Page extract
Archive for Martin McDonagh

At LFF 2012

Posted in Film with tags , , , , , , , , , , on October 19, 2012 by alexlarman

As I write, the London Film Festival is beginning to wind up. There are still a few big premieres to come, not least Mike Newell and David Nicholls’ new version of Great Expectations, but by and large it’s now possible to look at Clare Stewart’s first season as artistic director (taking over from the estimable Sandra Hebron) and make a few very general comments.

The festival is shorter this time around – 11 days rather than 14 or 15 – which means that the big premieres sometimes come two at a time. (One imagines some of the more committed autograph hunters heading inadvertently to the wrong cinema and being disappointed as a result.) The line-up, as in Hebron’s day, is less about world premieres and more about bringing much-lauded recent films to the masses. This leads to the odd surprising omission – unless either is a surprise film, no Cloud Atlas or The Master – but there is a plethora of good stuff to make up for it. Here were my favourites:

Argo

It now seems very strange to think of Ben Affleck as one half of the much-ridiculed ‘Bennifer’ and star of such rubbish films as Gigli and the aptly named Paycheck. With his third film, Argo, he proves himself one of the most talented directors working today, and a pretty decent actor to boot. Dealing with the Iran hostage crisis of 1979, the film explores the remarkably strange true story of how a fake film, Argo, was created by the CIA in a desperate attempt to flee six Americans who had sought refuge in the American ambassador’s house. Mixing edge-of-seat tension with Hollywood satire is a bold move, but rather surprisingly it works beautifully. The cast (Bryan Cranston, Alan Alda, John Goodman et al) are tremendous, and it builds to an exciting and satisfying climax.

Crossfire Hurricane

The Rolling Stones set the record straight in this new documentary. Sort of. Produced by the band, it’s definitely a step up from hagiography, but it soft-peddles a lot of well-known stories (there’s next to nothing about Jagger’s serial philandering, for instance) and finishes rather abruptly in 1981, apparently conceding that they are now less rock stars, and more members of The Rolling Stones PLC. Still, the music’s fantastic, the footage frequently gripping and the new interviews from the Stones off-camera produce some amusing nuances and moments.

Everyday

A new Michael Winterbottom film is an annual occurrence, but thankfully this one is one of his best. Filmed over 5 years, it follows the strained relationship between a husband and wife (John Simm and Shirley Henderson) as he goes through a lengthy prison sentence for an unspecified crime. Simm and Henderson both give nuanced, compelling performances, helped by the Kirk children as their sons and daughters, and it’s an especial pleasure to hear a new Michael Nyman score as well.

Lawrence of Arabia

You know this one’s good, but it’s an absolute pleasure to see the full restored version on the big screen, which genuinely transforms the whole experience. The dialogue is as iconic as ever – ‘Of course it hurts. The trick is not minding that it hurts’ – but it’s the performances and David Lean’s sweeping direction that make this one of the greatest films ever made.

Given information

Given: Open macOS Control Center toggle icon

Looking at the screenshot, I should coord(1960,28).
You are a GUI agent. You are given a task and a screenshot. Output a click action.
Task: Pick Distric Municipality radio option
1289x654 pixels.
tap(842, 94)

--

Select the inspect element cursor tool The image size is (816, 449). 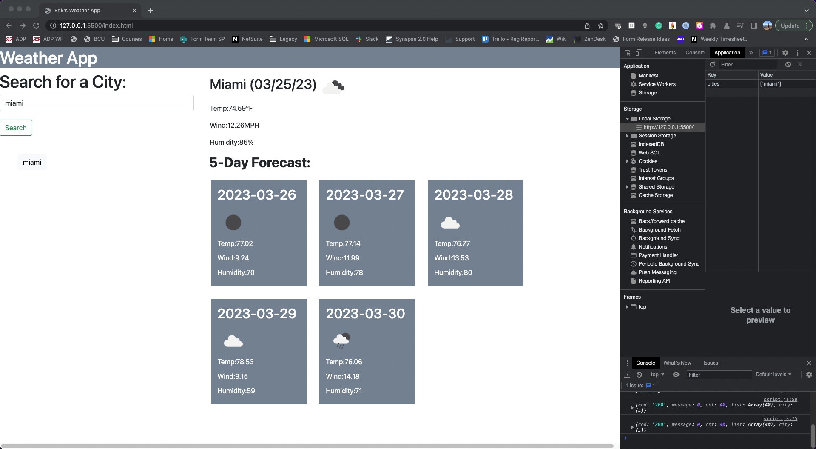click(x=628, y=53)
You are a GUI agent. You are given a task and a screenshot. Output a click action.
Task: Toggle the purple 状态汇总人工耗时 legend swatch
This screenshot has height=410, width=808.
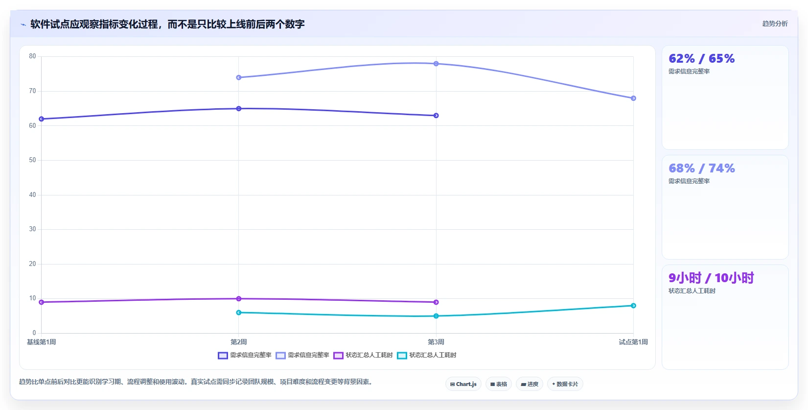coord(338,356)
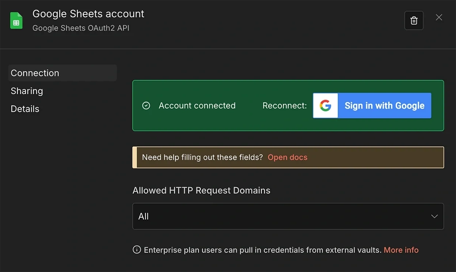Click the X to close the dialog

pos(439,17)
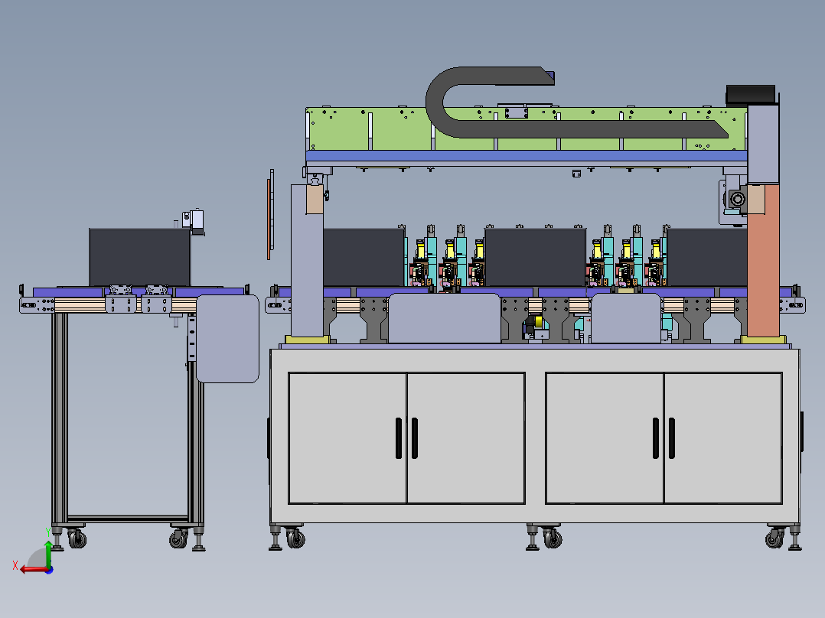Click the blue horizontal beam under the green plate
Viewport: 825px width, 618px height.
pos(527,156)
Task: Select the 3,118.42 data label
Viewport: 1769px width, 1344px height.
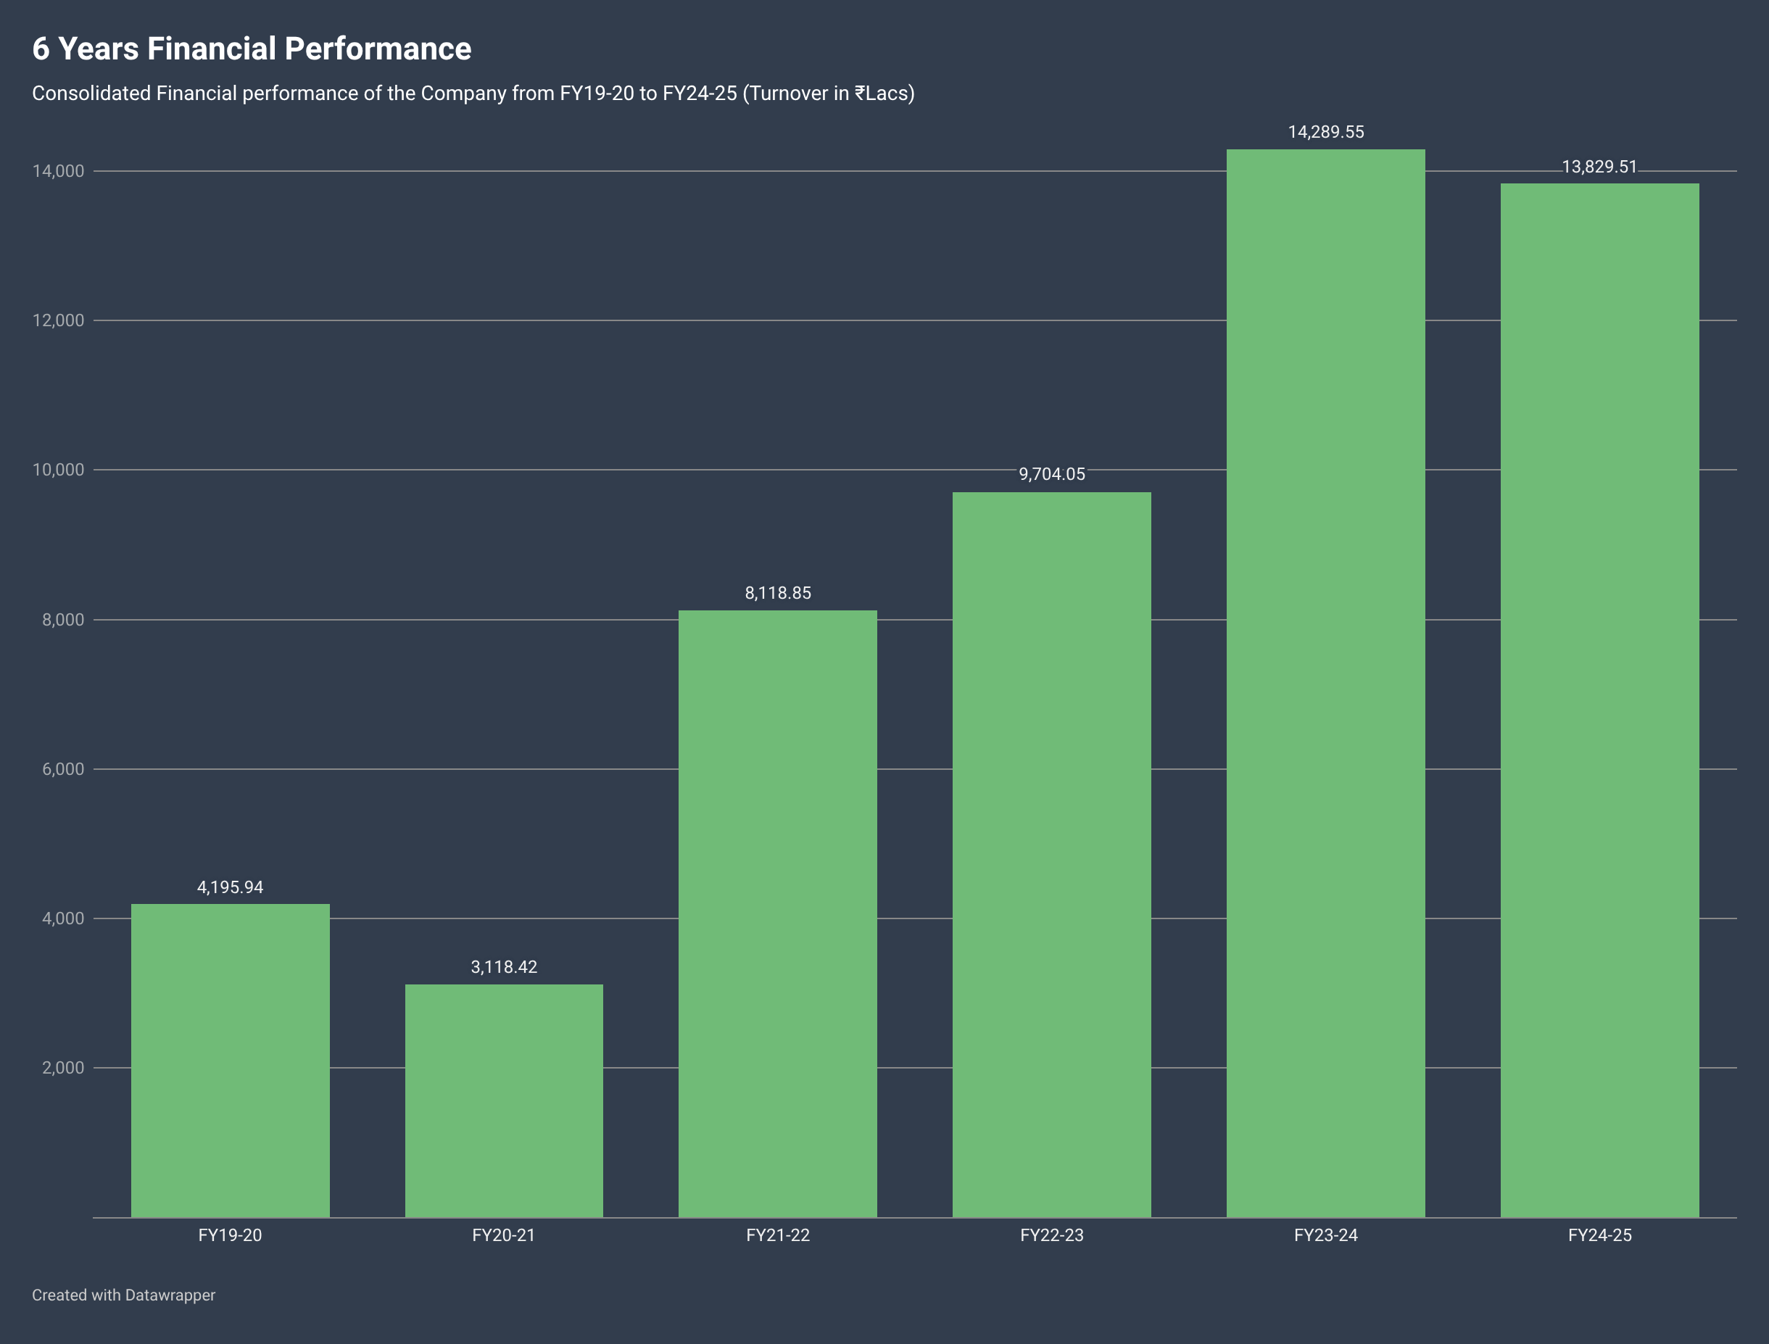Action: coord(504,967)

--

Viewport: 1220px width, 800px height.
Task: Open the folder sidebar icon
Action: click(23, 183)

Exercise requirements
Transcribe word for word the portion of the London Film Festival post that lies between "A new Michael Winterbottom" and "score as well.", inclusive.

The output
A new Michael Winterbottom film is an annual occurrence, but thankfully this one is one of his best. Filmed over 5 years, it follows the strained relationship between a husband and wife (John Simm and Shirley Henderson) as he goes through a lengthy prison sentence for an unspecified crime. Simm and Henderson both give nuanced, compelling performances, helped by the Kirk children as their sons and daughters, and it’s an especial pleasure to hear a new Michael Nyman score as well.